• _What you will do_:
**1)** Decide whether each statement agrees with the research description: (a) quantum dots are among the materials studied, (b) the work ends at simulation and leaves out device fabrication, (c) sensing is one of the fields named. Answer yes or no for each and quote the words that decide it.
**2)** Summarize the research description in two sentences.
**3)** Carry on the research description from the point where it stops.

>> BEGIN Excerpted text

Our research activities are focused on innovative semiconductor nano and quantum materials (III-V quantum nanowires, quantum dots and novel 2D heterostructures) and their use within diverse research areas spanning the fields of nano and quantum electronics, nano-optoelectronics and quantum photonics, as well as information technology and sensing. Along these avenues we pursue all stages from synthesis of nano and quantum materials to simulation and characterization of electronic, optical, structural, and charge carrier properties, as well as to device fabrication and probing device functionalities in regimes that are ruled by mesoscopic and quantum effects.

>> END Excerpted text
>> BEGIN Stored records

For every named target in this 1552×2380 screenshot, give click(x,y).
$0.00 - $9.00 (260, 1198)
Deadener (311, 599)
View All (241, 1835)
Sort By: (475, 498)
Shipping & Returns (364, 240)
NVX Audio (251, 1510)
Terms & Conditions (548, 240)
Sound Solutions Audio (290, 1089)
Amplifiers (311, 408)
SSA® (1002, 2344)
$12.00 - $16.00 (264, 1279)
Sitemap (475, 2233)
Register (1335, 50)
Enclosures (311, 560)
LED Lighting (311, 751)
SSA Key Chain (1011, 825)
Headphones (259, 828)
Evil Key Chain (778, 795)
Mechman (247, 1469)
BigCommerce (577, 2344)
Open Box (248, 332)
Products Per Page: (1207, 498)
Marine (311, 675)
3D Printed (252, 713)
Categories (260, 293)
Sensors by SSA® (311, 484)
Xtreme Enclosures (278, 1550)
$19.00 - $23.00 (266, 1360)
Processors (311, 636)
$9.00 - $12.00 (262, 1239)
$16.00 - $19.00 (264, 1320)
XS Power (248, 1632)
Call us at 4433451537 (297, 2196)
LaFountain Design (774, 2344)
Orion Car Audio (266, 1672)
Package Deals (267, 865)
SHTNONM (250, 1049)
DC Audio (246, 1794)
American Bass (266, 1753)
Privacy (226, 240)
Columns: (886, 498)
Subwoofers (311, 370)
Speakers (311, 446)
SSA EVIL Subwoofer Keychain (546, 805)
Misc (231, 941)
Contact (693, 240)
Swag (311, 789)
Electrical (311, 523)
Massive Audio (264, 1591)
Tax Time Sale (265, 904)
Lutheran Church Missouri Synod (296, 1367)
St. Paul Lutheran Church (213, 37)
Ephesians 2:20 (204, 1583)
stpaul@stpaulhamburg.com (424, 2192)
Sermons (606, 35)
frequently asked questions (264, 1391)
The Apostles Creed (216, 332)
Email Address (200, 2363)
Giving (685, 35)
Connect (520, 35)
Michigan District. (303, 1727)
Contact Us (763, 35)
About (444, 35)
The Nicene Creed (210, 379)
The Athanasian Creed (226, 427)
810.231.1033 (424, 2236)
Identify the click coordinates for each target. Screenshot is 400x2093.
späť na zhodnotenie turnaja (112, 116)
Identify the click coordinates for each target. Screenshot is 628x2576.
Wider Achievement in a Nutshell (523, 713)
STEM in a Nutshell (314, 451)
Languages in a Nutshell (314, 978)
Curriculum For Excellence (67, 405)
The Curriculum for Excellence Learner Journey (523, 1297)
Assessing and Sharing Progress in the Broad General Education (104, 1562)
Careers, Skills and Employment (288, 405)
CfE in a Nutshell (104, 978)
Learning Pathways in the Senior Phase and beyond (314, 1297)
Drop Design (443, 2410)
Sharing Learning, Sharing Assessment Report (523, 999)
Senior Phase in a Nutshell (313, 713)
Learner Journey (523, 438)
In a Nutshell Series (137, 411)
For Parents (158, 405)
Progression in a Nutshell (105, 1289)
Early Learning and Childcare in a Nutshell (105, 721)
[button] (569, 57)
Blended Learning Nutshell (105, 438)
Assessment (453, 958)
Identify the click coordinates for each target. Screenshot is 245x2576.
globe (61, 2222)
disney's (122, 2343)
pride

>> END Stored records

• _Answers to the problems_:
**1)**
(a) Yes: "III-V quantum nanowires, quantum dots and novel 2D heterostructures"
(b) No: "as well as to device fabrication and probing device functionalities"
(c) Yes: "as well as information technology and sensing"

**2)** The research centers on semiconductor nano and quantum materials, such as III-V quantum nanowires, quantum dots and new 2D heterostructures, and their use in nano and quantum electronics, nano-optoelectronics, quantum photonics, information technology and sensing. It covers every stage from making these materials and simulating and characterizing their properties to fabricating devices and testing them where mesoscopic and quantum effects govern.

**3)**
Quantum Nanowire Integrated Light Sources

Novel quantum-nanowire (NW) cavities on SOI-based platform are not only promising systems as integrated nanolaser sources for future on-chip optical interconnects, but may also enable directly integrated single and entangled states of light that can be efficiently coupled and computed on demand in underlying quantum circuits. One central theme of our work is to synthesize and explore the properties of quantum heterostructures (wells and dots) in NW cavities and further integrate these deterministically on 1D-waveguides (WG).

Our vision towards quantum optical circuits is to thereby exploit chiral optical effects in 1D-WG geometries, which will enable coupling of circularly polarized exciton spin states from NW-quantum dot (QD) emitters to chiral points for bi- and uni-directional propagation of exciton spin-states. Such demonstration to map polarization entanglement into path entanglement may enable large arrays of deterministic NW-QD/WG systems and to realize cascaded quantum states much needed for quantum information processing.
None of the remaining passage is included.